*Goal of the exercise:* Tally up the lines in the following entries where the string "list" appears, and answer with the number alone.

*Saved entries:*
┄┄┄┄┄┄

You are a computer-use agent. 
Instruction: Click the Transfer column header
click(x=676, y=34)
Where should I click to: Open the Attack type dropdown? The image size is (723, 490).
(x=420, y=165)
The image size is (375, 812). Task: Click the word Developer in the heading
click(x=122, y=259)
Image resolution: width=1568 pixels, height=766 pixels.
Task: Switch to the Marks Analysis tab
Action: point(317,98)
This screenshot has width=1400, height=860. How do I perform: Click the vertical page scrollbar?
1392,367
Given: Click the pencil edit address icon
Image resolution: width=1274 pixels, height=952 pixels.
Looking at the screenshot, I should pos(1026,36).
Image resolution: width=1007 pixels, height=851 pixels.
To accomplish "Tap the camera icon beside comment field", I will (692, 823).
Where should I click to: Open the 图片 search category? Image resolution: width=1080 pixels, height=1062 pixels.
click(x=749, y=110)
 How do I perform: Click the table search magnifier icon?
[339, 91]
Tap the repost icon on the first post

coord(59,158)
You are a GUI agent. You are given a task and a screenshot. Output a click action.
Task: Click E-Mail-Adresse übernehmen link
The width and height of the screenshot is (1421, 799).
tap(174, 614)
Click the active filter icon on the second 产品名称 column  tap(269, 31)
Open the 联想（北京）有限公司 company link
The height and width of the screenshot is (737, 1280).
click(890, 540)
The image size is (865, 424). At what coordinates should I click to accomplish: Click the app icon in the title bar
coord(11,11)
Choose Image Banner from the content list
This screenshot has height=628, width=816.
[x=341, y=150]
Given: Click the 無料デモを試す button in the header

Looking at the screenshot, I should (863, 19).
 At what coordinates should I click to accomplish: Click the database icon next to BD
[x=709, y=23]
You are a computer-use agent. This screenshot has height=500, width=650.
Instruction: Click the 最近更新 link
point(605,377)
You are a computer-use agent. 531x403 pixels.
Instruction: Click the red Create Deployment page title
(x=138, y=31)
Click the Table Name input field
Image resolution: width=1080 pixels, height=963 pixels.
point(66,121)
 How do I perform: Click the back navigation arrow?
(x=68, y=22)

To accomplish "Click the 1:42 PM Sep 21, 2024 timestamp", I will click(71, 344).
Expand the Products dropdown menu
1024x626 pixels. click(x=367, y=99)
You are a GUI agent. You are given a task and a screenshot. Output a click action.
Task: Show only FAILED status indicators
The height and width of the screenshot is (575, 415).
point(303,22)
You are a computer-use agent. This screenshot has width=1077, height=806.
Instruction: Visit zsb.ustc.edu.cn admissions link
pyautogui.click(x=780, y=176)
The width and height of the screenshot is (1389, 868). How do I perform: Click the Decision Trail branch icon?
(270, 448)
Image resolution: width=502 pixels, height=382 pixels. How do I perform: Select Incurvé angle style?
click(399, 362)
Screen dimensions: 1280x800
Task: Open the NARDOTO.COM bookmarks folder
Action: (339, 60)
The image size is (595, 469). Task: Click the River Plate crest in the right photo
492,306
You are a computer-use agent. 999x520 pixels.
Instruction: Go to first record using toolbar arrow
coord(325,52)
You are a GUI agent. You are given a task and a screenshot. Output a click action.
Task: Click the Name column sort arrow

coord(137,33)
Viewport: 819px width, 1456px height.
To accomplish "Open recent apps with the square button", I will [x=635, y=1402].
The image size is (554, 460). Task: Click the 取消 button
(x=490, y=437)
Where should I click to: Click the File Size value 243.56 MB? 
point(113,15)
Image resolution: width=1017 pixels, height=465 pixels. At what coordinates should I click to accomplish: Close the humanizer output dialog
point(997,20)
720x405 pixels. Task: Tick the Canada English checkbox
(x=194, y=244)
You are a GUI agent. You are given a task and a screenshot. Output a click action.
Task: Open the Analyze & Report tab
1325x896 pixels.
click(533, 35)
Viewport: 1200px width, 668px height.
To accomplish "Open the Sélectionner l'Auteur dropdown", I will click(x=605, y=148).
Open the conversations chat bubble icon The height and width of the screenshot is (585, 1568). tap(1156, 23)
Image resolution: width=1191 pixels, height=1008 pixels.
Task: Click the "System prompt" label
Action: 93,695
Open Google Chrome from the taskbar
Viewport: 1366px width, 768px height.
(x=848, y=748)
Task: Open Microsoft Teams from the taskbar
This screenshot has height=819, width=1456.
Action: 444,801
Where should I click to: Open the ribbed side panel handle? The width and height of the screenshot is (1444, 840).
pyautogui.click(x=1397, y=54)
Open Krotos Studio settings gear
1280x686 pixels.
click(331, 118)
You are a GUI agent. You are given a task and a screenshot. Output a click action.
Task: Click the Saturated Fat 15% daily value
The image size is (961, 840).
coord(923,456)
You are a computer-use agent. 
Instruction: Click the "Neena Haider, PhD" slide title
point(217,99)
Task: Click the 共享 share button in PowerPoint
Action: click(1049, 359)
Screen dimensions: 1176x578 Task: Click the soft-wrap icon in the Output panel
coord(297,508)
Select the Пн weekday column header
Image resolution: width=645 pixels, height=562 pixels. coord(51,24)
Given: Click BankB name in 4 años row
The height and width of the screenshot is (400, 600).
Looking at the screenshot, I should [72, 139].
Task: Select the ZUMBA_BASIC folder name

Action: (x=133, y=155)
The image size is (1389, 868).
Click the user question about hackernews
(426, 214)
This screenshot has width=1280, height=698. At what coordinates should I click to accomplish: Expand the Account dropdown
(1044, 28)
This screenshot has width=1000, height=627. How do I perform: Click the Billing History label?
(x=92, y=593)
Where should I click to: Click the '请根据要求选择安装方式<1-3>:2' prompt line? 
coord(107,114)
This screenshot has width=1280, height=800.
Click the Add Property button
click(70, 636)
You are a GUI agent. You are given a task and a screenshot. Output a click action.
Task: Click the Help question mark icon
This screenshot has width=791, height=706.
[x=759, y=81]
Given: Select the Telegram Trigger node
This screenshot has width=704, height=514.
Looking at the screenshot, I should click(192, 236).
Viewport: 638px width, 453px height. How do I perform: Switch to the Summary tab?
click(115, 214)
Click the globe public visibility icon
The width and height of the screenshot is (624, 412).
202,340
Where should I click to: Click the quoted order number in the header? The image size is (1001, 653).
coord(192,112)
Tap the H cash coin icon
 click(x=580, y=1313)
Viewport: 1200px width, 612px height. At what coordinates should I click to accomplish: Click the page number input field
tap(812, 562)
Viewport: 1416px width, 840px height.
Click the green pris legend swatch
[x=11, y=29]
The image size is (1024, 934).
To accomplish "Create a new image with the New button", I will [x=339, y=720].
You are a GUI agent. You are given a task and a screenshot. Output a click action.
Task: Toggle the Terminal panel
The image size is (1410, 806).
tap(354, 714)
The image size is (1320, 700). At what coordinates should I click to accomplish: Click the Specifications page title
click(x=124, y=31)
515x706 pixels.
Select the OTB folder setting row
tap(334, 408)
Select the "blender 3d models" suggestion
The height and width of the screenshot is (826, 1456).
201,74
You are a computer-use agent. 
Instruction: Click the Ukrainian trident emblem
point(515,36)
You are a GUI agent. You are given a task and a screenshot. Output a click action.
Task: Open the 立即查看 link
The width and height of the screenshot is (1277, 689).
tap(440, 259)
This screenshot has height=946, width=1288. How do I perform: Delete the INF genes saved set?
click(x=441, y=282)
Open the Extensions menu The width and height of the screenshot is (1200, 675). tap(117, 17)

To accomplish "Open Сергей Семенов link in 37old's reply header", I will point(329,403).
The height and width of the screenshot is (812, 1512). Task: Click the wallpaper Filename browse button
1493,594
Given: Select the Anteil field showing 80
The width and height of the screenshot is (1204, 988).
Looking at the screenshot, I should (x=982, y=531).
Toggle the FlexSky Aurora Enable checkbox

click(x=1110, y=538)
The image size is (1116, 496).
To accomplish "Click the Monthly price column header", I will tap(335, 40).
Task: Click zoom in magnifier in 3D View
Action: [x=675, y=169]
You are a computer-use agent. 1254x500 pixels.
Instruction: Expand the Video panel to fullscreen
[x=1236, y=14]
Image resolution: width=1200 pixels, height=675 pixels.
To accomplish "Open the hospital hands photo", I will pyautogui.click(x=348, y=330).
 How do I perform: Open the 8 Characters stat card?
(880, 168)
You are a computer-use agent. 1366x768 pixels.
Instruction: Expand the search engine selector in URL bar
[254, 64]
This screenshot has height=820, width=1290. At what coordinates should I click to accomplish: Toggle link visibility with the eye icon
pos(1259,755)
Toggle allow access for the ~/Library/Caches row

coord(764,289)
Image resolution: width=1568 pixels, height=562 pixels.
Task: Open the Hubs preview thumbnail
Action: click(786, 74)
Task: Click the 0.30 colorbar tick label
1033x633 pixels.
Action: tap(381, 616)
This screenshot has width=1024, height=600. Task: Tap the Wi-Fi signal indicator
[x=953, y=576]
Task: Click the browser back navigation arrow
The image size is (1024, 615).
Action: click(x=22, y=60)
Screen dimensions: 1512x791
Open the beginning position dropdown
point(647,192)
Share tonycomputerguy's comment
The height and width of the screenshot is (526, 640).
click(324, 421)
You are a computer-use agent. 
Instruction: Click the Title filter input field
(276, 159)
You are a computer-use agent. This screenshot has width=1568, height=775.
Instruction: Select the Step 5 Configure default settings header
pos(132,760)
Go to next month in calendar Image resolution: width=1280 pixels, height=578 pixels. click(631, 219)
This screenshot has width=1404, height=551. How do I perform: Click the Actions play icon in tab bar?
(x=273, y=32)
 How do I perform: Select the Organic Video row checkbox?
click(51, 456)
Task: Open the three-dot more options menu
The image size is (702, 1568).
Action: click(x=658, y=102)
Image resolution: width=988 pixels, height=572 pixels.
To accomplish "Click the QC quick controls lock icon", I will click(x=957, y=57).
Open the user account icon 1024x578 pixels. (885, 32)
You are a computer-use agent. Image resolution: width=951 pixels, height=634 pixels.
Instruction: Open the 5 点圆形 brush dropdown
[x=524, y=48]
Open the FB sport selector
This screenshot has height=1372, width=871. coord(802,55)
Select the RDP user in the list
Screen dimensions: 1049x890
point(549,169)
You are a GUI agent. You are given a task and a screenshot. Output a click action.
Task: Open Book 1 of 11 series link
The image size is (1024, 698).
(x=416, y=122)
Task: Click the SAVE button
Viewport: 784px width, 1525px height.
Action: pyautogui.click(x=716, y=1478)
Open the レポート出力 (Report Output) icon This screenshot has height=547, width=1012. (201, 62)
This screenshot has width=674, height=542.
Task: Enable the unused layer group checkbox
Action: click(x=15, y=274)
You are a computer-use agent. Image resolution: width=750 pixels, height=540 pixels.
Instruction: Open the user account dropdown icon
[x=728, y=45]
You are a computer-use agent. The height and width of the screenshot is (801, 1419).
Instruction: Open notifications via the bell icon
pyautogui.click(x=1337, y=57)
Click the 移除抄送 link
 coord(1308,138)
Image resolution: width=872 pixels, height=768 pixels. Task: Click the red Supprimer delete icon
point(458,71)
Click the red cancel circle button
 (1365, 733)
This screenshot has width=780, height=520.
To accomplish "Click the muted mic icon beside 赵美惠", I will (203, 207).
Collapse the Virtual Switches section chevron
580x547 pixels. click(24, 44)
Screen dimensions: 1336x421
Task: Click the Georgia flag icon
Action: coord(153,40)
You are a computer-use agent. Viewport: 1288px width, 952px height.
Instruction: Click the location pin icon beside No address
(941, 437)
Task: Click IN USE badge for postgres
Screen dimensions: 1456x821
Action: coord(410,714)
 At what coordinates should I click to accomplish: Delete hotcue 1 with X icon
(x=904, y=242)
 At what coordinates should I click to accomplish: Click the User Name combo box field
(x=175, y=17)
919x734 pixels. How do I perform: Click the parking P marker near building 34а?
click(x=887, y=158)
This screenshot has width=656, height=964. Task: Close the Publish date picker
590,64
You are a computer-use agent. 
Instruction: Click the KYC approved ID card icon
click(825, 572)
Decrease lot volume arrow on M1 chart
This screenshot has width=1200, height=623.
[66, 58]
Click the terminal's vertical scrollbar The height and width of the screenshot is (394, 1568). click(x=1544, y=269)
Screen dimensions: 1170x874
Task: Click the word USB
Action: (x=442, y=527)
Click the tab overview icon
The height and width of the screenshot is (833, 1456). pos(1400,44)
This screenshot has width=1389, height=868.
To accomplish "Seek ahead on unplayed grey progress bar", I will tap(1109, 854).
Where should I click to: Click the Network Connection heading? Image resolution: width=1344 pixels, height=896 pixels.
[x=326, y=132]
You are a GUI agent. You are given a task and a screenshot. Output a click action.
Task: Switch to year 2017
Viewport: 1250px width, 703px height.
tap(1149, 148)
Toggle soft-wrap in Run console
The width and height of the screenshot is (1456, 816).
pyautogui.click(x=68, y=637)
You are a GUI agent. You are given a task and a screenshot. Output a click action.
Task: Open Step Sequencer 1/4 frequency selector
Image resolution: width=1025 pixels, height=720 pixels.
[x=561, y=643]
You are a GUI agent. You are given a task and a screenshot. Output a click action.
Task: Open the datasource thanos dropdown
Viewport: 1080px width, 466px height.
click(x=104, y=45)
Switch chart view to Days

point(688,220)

┄┄┄┄┄┄

*Reply:* 2